新しいプロジェクト ウィザード ステップ 2

  1. [Project Configuration] ダイアログが開きます。ここでは、プロジェクトの名前を変更したり、デフォルトのプロジェクト ファイルの場所を変更したり、プロジェクト ファイルにリンクするか、コピーするかを指定したりできます。リンクされたプロジェクト ファイルは SDK を参照し、SDK に加えた変更は今後のプロジェクトで使用されます。プロジェクト ソースをコピーすると、SDK ファイルはそのまま残して、プロジェクトのローカルコピーを編集できるようになります。デフォルトは [SDK をリンクしてプロジェクト ソースをコピー] が推奨されています。[終了] をクリックします。

新しいプロジェクト ウィザード ステップ 3

  1. Simplicity IDE Perspective が開き、Project Configrrator で [概要] タブが開きます。

プロジェクトの概要

プロジェクトは、[ソフトウェア コンポーネント] タブで、コンポーネントのインストールとアンインストールを行い、インストール済みのコンポーネントを設定して設定します。インストールされているコンポーネントがチェックされます。[Installed Components] をクリックすると、サンプル アプリケーションによってインストールされたコンポーネントがフィルタされて表示されます。加えた変更は自動保存され、プロジェクト ファイルは自動生成されます。IDE の簡易表示の右下に進行状況が表示されます。

ソフトウェア コンポーネント

このデモでは、サンプル アプリケーションのデフォルト設定を使用します。上記の手順を繰り返して、別のボード用に ot-rcp プロジェクトを作成します。

プロジェクトをビルドしてフラッシュする

ot-rcp プロジェクトと ot-cli-ftd プロジェクトの両方をビルドしてフラッシュします。

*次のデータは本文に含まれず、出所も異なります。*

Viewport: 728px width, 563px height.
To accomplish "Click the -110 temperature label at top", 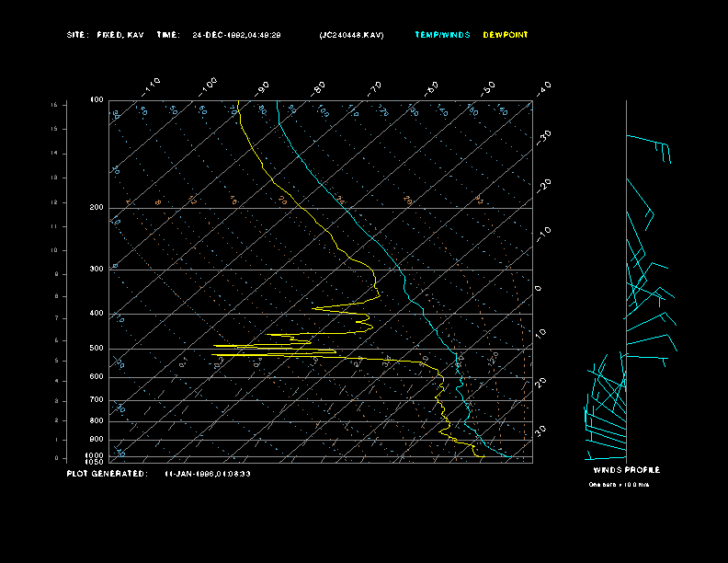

  1. プロジェクトを設定したら、上部のツールバーにあるビルド コントロール(ハンマーアイコン)をクリックします。または、プロジェクトを右クリックして [プロジェクトをビルド] をクリックします。

[Build project] ボタン

  1. 進捗状況はコンソールに表示され、右下に進行状況バーが表示されます。プロジェクトに関連するエラーや警告も、この出力ウィンドウに表示されます。

プロジェクトのビルド出力ウィンドウ

  1. バイナリ イメージは、プロジェクトが正常にビルドされた後に生成されます。バイナリ イメージをフラッシュするには、Project Explorer ビューを使用します。コンパイラ サブディレクトリで .bin、.hex、.s37 のいずれかのファイルを探します。ファイルを右クリックし、[デバイスにフラッシュ] を選択します。複数のデバイスが接続されている場合は、プログラミングするデバイスを選択して、[OK] をクリックします。ファイル パスが入力された状態で Flash Programmer が開きます。[プログラム] をクリックします。

フラッシュ

5. ファームウェア設定の概要

この時点で、無線ボード上の適切なファームウェアを作成、コンパイル、フラッシュしました。ot-rcp を BRD4166A にフラッシュしたら、ホストシステムから切断し、このボードを Raspberry Pi に接続します。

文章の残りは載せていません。